In the study presented, we developed an American Sign Language (ASL) recognition system leveraging the capabilities of the YOLOv6 approach, a cutting-edge object detection model. Rather than relying on previously established datasets, we curated our own custom dataset for ASL, ensuring an updated and possibly more comprehensive set of sign language data. The performance metrics are quite impressive: for static images, the system achieved a mean average precision (mAP) of 96%. This essentially means that in 96 out of 100 cases, the model correctly identified and recognized the ASL signs presented in the photographs. Despite the high accuracy, there was an average loss value of 0.81, suggesting that there is potential for the model’s predictions to be refined further. When it comes to real-time video analysis, the model demonstrated a capability to process at a rate of 28.9 frames per second, making it a viable tool for applications that demand instant ASL sign interpretation. A comparative analysis was also conducted, wherein the YOLO approach was compared against the LSTM network. The findings favored YOLO, especially for the recognition of static signs, which are hand gestures that maintain a steady posture rather than those involving dynamic movements. To further enhance the model’s accuracy and predictive capabilities, we recommend augmenting the dataset with more images. Additionally, a dedicated table, referred to as Table 3, is provided. This table offers a granular breakdown of the results for each class or type of sign in the dataset, detailing the accuracy and quantifying the true and false predictions.
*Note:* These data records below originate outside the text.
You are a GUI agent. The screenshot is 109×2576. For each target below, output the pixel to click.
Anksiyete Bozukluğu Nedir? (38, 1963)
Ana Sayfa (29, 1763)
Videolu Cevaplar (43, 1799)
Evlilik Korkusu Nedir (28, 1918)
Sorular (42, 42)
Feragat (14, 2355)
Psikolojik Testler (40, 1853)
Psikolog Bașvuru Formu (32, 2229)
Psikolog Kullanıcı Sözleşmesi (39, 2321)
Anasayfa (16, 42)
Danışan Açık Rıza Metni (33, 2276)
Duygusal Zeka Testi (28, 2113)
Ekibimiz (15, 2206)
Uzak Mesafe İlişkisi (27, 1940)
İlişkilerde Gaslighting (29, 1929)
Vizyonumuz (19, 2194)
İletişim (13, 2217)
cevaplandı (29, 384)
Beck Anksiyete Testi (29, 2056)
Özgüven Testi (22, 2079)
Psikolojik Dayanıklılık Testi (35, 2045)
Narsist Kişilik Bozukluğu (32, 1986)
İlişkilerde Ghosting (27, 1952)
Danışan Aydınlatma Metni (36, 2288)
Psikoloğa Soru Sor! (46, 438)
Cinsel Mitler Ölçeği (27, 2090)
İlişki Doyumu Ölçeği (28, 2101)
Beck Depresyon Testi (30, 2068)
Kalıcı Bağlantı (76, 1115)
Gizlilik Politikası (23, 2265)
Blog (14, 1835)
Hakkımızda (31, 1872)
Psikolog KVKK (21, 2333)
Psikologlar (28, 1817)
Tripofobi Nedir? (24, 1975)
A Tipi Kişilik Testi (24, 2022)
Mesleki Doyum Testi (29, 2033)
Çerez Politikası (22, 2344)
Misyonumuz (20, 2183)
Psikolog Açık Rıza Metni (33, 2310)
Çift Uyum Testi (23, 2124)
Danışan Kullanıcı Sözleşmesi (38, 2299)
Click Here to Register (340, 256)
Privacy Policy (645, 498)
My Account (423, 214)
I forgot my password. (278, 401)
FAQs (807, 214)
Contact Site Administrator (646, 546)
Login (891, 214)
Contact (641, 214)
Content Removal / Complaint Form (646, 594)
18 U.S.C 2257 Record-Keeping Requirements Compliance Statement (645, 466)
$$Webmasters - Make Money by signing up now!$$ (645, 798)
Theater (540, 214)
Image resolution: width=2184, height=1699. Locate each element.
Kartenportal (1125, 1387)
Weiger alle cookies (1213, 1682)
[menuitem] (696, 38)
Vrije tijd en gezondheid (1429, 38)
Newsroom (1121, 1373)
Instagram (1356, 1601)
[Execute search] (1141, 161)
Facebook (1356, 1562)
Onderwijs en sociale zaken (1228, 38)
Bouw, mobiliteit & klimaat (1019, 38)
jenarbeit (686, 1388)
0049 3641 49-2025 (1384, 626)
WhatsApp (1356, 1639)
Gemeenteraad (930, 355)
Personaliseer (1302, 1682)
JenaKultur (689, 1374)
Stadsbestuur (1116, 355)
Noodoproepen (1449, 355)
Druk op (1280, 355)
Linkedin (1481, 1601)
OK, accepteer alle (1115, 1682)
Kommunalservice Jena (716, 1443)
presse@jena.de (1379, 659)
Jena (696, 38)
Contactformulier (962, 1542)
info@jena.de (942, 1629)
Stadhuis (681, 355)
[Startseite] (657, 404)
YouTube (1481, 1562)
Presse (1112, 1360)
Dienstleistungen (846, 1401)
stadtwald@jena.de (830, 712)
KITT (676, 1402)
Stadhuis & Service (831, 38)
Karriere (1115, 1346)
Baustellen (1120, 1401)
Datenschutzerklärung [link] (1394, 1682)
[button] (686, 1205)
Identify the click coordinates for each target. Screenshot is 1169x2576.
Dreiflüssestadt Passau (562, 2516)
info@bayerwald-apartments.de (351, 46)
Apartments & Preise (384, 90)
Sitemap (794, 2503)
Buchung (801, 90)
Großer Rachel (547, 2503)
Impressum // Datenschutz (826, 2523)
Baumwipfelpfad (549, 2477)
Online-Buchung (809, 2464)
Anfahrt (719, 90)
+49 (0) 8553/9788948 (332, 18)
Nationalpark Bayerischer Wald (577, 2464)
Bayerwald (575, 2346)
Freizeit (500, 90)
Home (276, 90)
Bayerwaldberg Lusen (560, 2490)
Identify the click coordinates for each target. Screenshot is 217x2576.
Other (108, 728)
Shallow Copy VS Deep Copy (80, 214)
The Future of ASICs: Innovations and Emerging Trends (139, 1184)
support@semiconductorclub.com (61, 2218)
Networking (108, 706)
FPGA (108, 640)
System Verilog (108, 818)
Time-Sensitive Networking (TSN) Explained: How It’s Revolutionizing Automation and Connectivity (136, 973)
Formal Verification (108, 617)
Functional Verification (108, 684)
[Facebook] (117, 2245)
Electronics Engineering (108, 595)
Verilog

4.3. Examples of Test Images

The comparison of the performance results for training in terms of precision, recall, the F1 score, and mAP is given in Table 4 and Figure 18.

5. Summary and Discussion

This part provides an in-depth discussion of the study’s findings, including how these findings and the accompanying literature review relate to the study’s stated goals, hypotheses, and pertinent secondary issues.

The goal of this research was to determine whether deep learning and computer vision models could help those who are unable to speak but can understand sign language and communicate with the rest of society. The study’s objective was to generate a hybrid model from two deep learning models for ASL interpretation and prediction: long short-term memory with skeleton and YOLO [24]. The questions above required both a critical analysis of the current literature on deep learning and a hybrid experiment [22]. In this hybrid experiment, we collected multiple datasets, used them to train two deep learning models (YOLO and LSTM), and then tested their performance in predicting ASL, and both of them showed specific features in specific applications. The YOLO model’s accuracy improved with more training iterations, and this effect was seen in both settings. The model was better able to learn from the training set and make reliable predictions after being given more training cycles. The obtained results show that the YOLO model’s accuracy improves with more time spent in training, as measured by the number of iterations and images. On the other hand, given the constraints of the number of iterations, LSTM performed better.

6. The Implications for Research and Practice

The hybrid method was broken down into two distinct approaches, and each of them used a specific type of dataset. The first strategy involves using deep learning models to predict static signs in American Sign Language using a custom dataset. The second strategy includes using a webcam to generate a dataset to train deep learning models to recognize and forecast continuous or dynamic signs (motion of hands mixed with facial expressions) in American Sign Language. The YOLO and long short-term memory models were built, trained, and evaluated with the use of a multi-class confusion matrix in the first method. The training and testing accuracy of the CNN were improved to 96.00% and 92.00%, respectively, thanks to this strategy.

There was a strong relationship between the total number of iterations and the accuracy of both the training and the testing. Experimental results showed that the YOLOv6 model developed in this study consistently predicted a high percentage of static hand gestures in both training and testing, as measured by the multi-class confusion matrix. There was an average weighted precision of 96% and average recall of 92% with the YOLOv6 model.

According to these results, the YOLO algorithm is superior to the LSTM model in recognizing static signs, but not in recognizing continuous ones. The YOLO model achieved 96% training accuracy, 95% testing accuracy, and 96% precision after only 97 epochs, indicating that it has a great deal of promise in accurately predicting static signs in American Sign Language. These results support the first hypothesis, which proposes that the combination of deep learning and computer vision models can greatly enhance the communicative capabilities of people with speech impairments by providing high accuracy, precision, and reliability.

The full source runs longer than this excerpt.